There has been a lot of debate on several forums concerning John McCain and SR 511.
SR 511 simply stated that ‘Recognizing that John Sidney McCain, III, is a natural born citizen.’
Whereas John Sidney McCain, III, was born to American citizens on an American military base in the Panama Canal Zone in 1936: Now, therefore, be it
Resolved, That John Sidney McCain, III, is a `natural born Citizen’ under Article II, Section 1, of the Constitution of the United States.
Whereas the term `natural born Citizen’, as that term appears in Article II, Section 1, is not defined in the Constitution of the United States;
Where is it defined?
MINOR v. HAPPERSETT
Additions might always be made to the citizenship of the United States in two ways: first, by birth, and second, by naturalization. This is apparent from the Constitution itself, for it provides that “no person except a natural-born citizen, or a citizen of the United States at the time of the adoption of the Constitution, shall be eligible to the office of President,” and that Congress shall have power “to establish a uniform rule of naturalization.” Thus new citizens may be born or they may be created by naturalization.
The Constitution does not, in words, say who shall be natural-born citizens. Resort must be had elsewhere to ascertain that. At common-law, with the nomenclature of which the framers of the Constitution were familiar, it was never doubted that all children born in a country of parents who were its citizens became themselves, upon their birth, citizens also.
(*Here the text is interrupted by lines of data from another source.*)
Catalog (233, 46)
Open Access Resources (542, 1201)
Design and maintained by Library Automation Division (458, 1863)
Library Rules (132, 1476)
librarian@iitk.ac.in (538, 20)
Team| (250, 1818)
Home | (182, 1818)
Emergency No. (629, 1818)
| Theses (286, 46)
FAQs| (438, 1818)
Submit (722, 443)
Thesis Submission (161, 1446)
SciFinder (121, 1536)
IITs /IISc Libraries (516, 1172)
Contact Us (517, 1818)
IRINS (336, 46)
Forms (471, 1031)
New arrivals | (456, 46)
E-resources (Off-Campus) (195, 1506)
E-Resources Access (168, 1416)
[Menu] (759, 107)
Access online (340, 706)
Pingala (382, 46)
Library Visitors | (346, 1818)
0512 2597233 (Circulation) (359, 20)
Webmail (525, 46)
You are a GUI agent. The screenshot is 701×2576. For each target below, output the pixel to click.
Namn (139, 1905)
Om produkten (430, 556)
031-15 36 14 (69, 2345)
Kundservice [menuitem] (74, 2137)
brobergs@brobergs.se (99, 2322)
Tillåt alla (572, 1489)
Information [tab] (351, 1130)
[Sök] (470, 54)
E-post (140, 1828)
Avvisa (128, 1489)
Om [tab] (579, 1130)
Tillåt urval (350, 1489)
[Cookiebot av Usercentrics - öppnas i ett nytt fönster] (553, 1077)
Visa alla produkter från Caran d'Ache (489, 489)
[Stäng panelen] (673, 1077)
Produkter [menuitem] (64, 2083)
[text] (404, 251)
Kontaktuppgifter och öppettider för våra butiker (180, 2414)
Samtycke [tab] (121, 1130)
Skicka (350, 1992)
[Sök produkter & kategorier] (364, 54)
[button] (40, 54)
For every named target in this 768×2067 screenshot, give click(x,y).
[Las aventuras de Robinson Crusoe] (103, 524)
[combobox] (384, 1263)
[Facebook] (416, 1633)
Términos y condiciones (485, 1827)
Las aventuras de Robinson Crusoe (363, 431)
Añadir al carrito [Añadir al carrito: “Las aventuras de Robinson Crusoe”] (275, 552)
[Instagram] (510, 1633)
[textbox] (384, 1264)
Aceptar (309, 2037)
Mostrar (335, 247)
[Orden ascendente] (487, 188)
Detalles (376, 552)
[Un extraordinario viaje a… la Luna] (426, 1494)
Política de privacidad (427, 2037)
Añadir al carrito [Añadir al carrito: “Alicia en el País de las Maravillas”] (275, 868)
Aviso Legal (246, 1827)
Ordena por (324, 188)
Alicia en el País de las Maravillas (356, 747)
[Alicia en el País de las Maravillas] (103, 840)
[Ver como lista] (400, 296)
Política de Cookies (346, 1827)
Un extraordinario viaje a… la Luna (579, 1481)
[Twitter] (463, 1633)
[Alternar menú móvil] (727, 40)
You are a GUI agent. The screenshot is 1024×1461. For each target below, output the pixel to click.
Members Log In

These were natives, or natural-born citizens, as distinguished from aliens or foreigners. Some authorities go further and include as citizens children born within the jurisdiction without reference to the citizenship of their parents. As to this class there have been doubts, but never as to the first. For the purposes of this case it is not necessary to solve these doubts. It is sufficient for everything we have now to consider that all children born of citizen parents within the jurisdiction are themselves citizens. The words “all children” are certainly as comprehensive, when used in this connection, as “all persons,” and if females are included in the last they must be in the first. That they are included in the last is not denied. In fact the whole argument of the plaintiffs proceeds upon that idea.
Whereas there is no evidence of the intention of the Framers or any Congress to limit the constitutional rights of children born to Americans serving in the military nor to prevent those children from serving as their country’s President;
Whereas John Sidney McCain, III, was born to American citizens on an American military base
John McCain was born to citizen parents on US military soil,
Here is the kicker folks.
The same is for American Military bases, if the land is purchased it’s considered American soil. The same stipulations have been applied for renting, hence US bought it to connect North America and South America. The U.S. rented the land from Panama
On February 26, 1904, the Isthmian Canal Convention was proclaimed. In it, the Republic of Panama granted to the United States in perpetuity the use, occupation, and control of a zone of land and land under water for the construction, maintenance, operation, sanitation, and protection of the canal.
Therefore John McCain was born to two United States Citizens ON United States controlled soil.
From 1903 to 1979 the territory was controlled by the United States, which had built the canal and financed its construction. From 1979 to 1999 the canal itself was under joint U.S.–Panamanian control. In 1977 the Torrijos-Carter Treaties established the neutrality of the canal.
The United States had soverign control of the canal zone when John McCain was born.
John McCain has both jus sanguinis and Jus soli citizenship.
Barack Obama has neither, as a foreign national father and no evidence (except manufactured) of place of birth.